Armageddon Workout Mens Health photo
Armageddon Workout: Get Strong To Survive.

Um, if you think a workout will prepare you for going days without food and shelter while being hunted by zombies/cannibals/conservative Christians, you do not understand Armageddon.  But you will be delicious with all that muscle.

What I do know about the apocalypse is this:

Continue preparing for the Zombie Apocalypse! The moment it’s not hip to worry about zombies, they’ll know to strike.

So I made a mug and Tshirt with it.

Zombies Are Coming Tshirt photo
I even made a version with a front and back.
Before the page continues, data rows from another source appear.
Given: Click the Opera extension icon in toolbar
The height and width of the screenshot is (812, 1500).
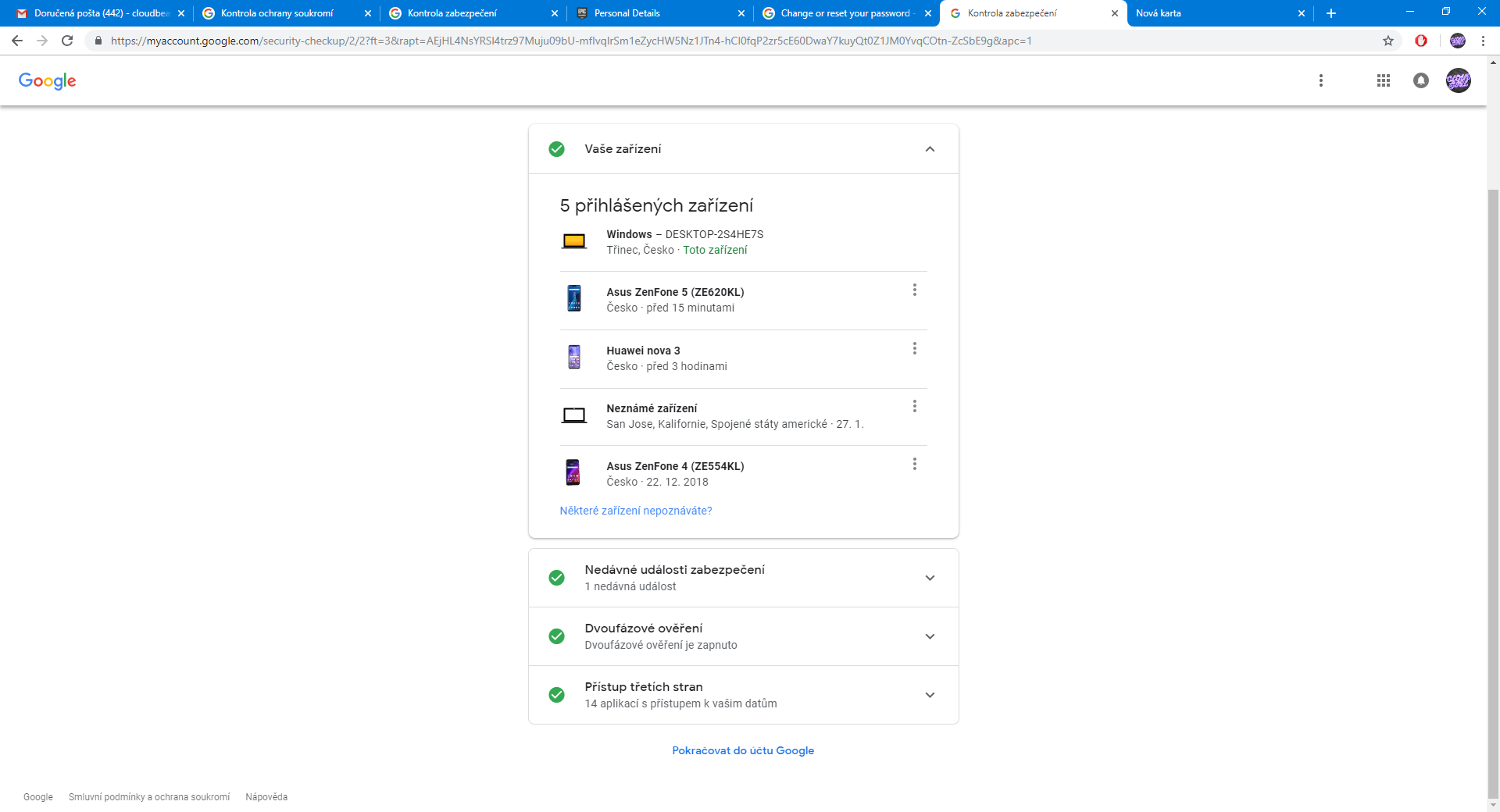Looking at the screenshot, I should [1420, 41].
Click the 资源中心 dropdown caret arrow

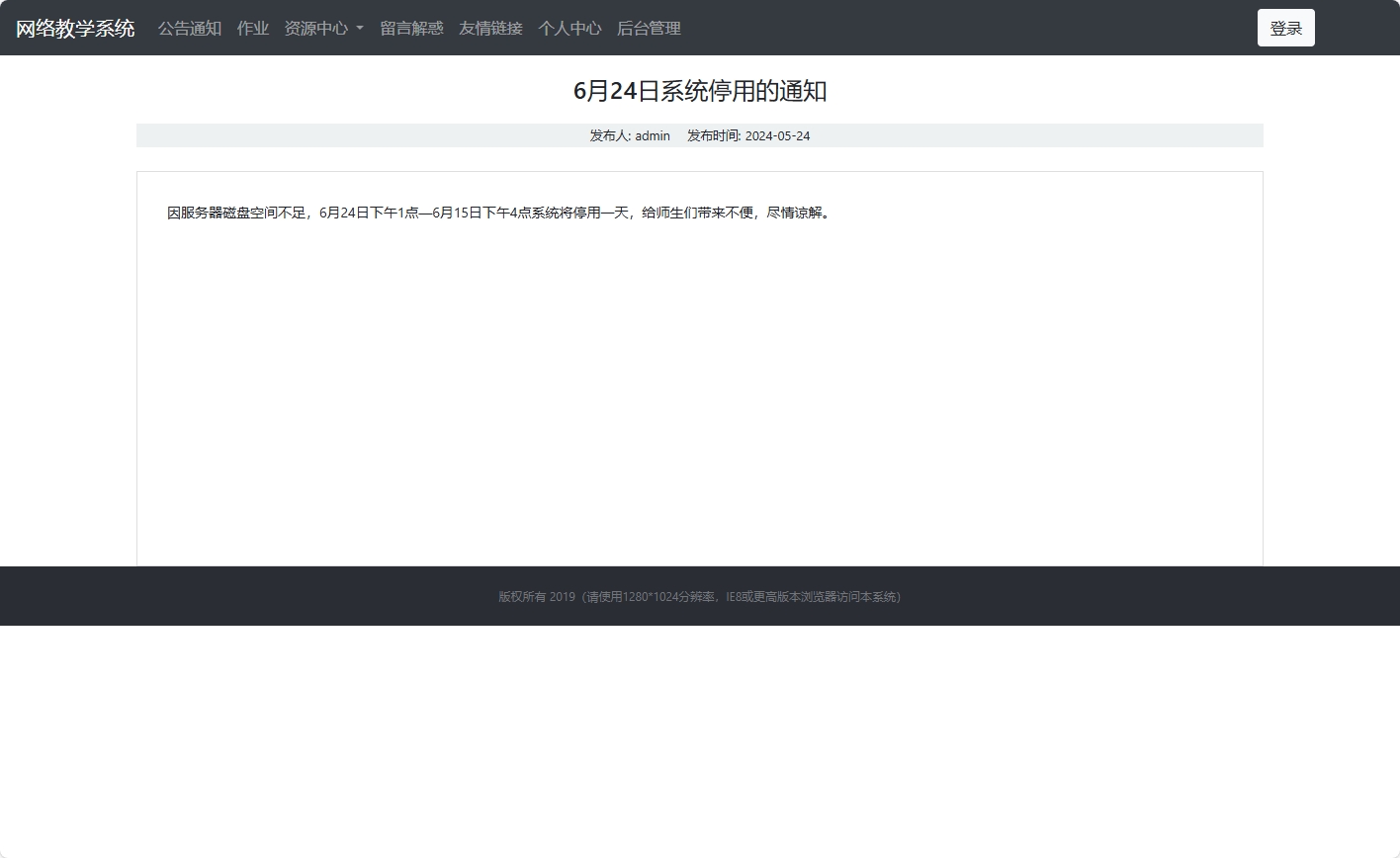[360, 30]
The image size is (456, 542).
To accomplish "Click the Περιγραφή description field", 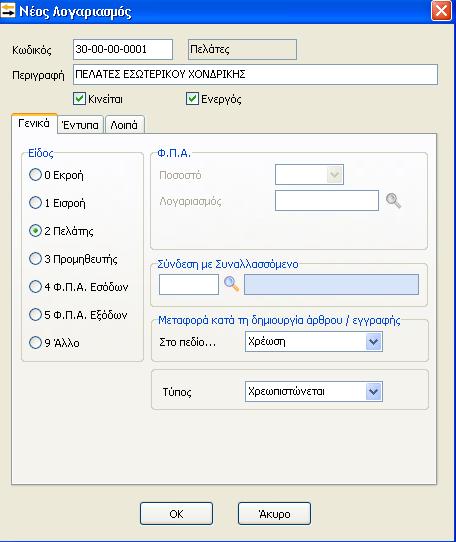I will click(255, 74).
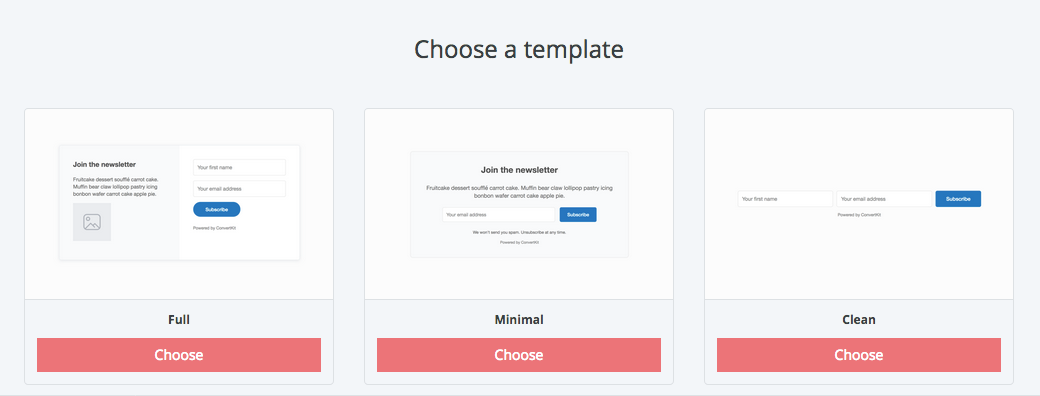The width and height of the screenshot is (1040, 396).
Task: Click Powered by ConvertKit in Minimal preview
Action: click(x=519, y=243)
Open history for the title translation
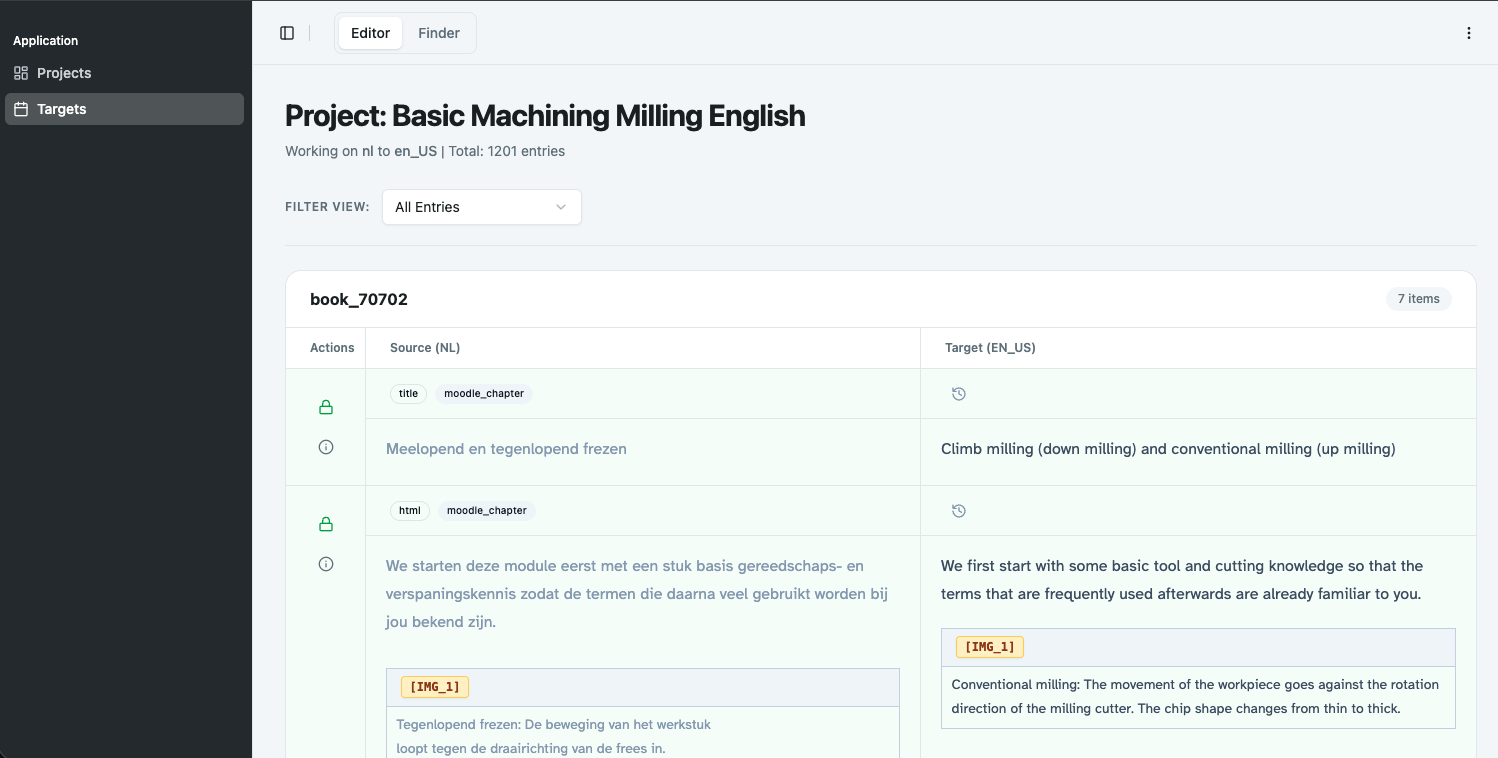1498x758 pixels. click(x=958, y=394)
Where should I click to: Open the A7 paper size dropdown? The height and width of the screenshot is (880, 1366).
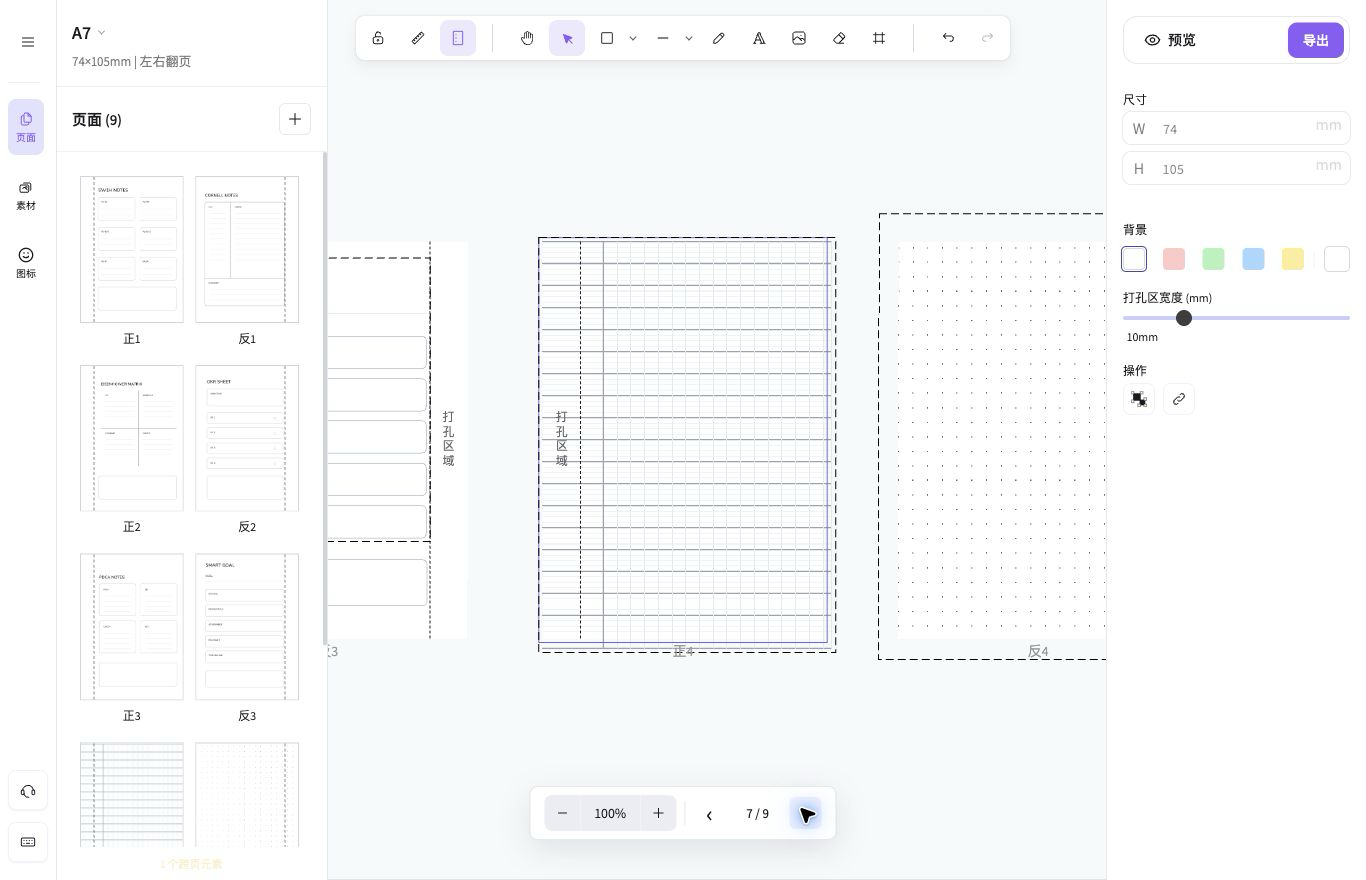(x=89, y=33)
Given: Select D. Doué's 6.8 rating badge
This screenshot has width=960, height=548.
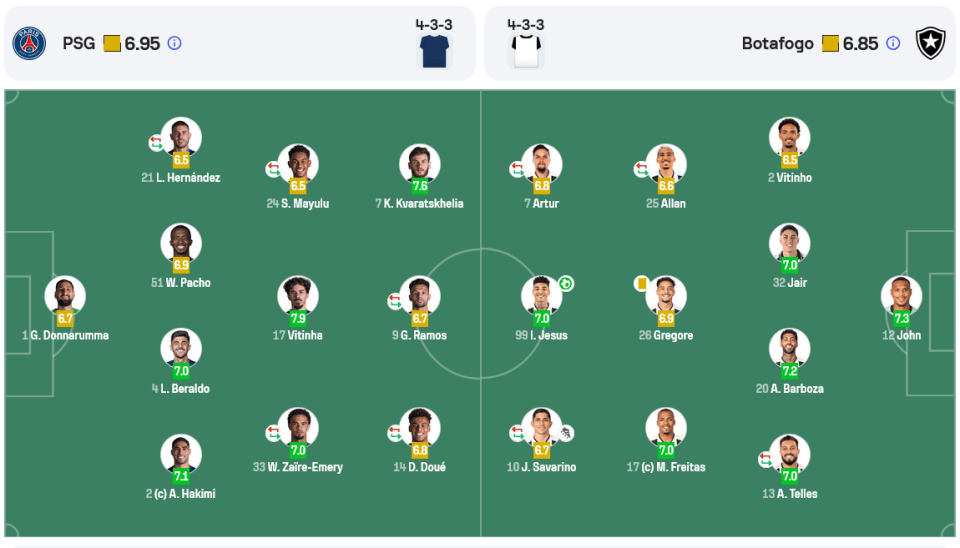Looking at the screenshot, I should coord(420,451).
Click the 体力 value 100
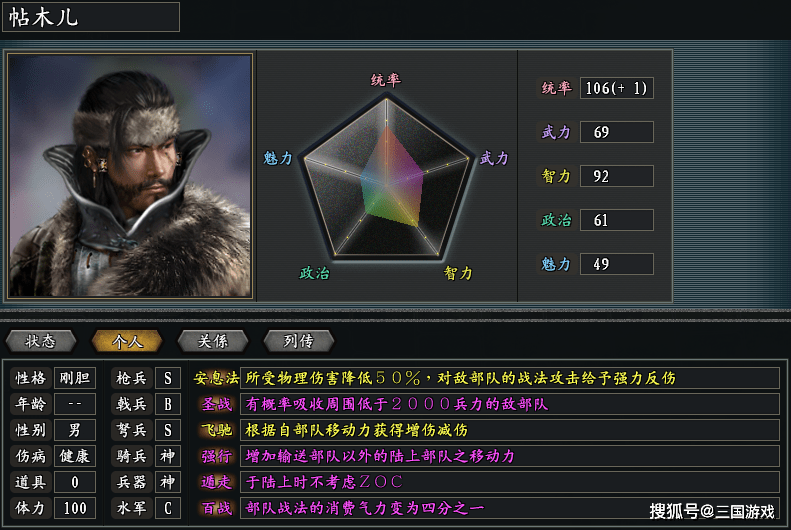Image resolution: width=791 pixels, height=530 pixels. [x=75, y=508]
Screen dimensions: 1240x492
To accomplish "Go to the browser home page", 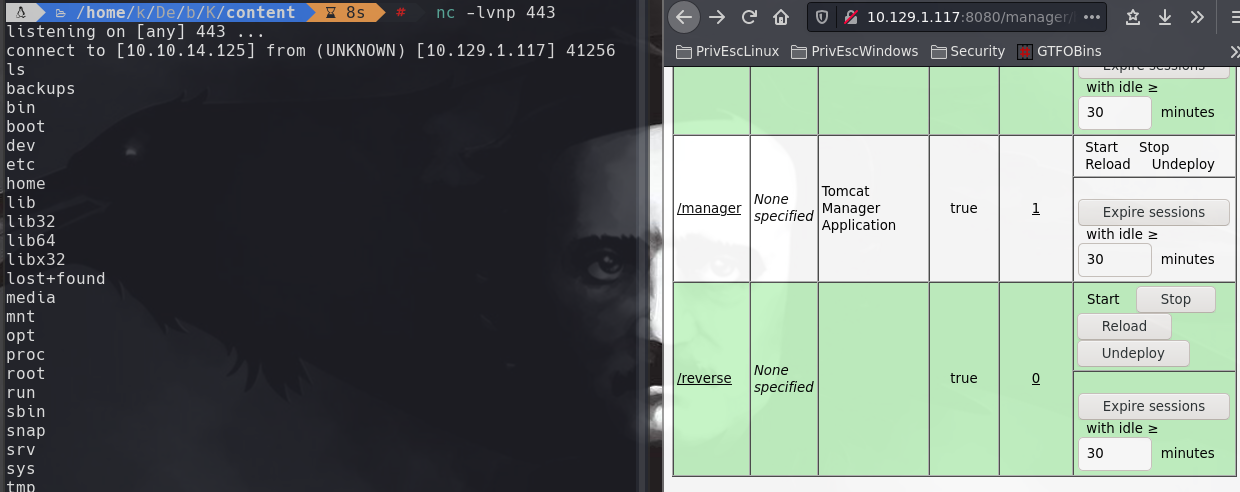I will pos(782,17).
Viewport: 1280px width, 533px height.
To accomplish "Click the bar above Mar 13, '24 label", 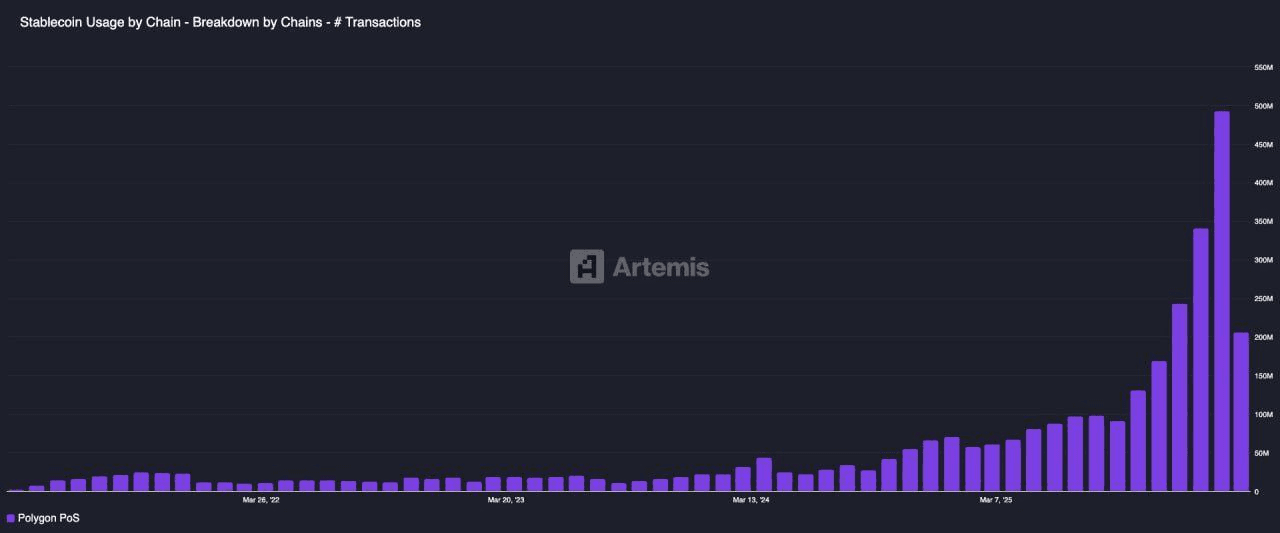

Because I could.

And another mug version for late enough friends who are planning to meet at my house for the apocalypse with a new logo:

Zombie-Proof Treehouse LateEnough logo

Because, of course, you remember our hammocks in trees and zombie prep plans?

I also accidentally made a typo mug and sent it to Mama Gump for Mug Swap 2011:

Typo Zombie Late Enough logo
Building Zombie Treehouses Since 2009

Or what I’m calling a typo mug until the zombies takeover and need treehouses.

Then I’m calling it SURVIVAL.

PS. If anyone can remember why I started my Zazzle store, let me know. I created it six months ago with the tagline:

I created the store to make one t-shirt from a suggestion off Twitter. I’m brilliant.

Last week, when I remembered the store existed, I changed it to:

I created the store to make one t-shirt from a suggestion off Twitter. I forgot to make the shirt. I’m brilliant.

Thanks.

Alex Iwashyna

Alex Iwashyna went from a B.A. in philosophy to an M.D. to a SAHM, poet and writer by 30. She spends most of her writing time on LateEnough.com, a humor blog (except when it's serious) about her husband fighting zombies, awkward attempts at friendship, and dancing like everyone is watching. She also has a soft spot for culture, politics, and rude Southern people who offend her Yankee sensibilities. She parents 2 elementary-aged children, 1 foster baby, 3 cats, and 1 puppy, who are all Southern but not rude. Yet.

9 thoughts on “I Will Survive The Apocalypse By Building Zombie Treehouses

  1. As a vegan, I don’t know for sure on this point, but I thought it was fat that made things delicious – and that muscle made things just tough.

  2. I sort of want these. All. Sigh, I have such a thing for survival jokes.

    Except, you know, I’m not joking. I’ve got an awesome treehouse in my backyard right now.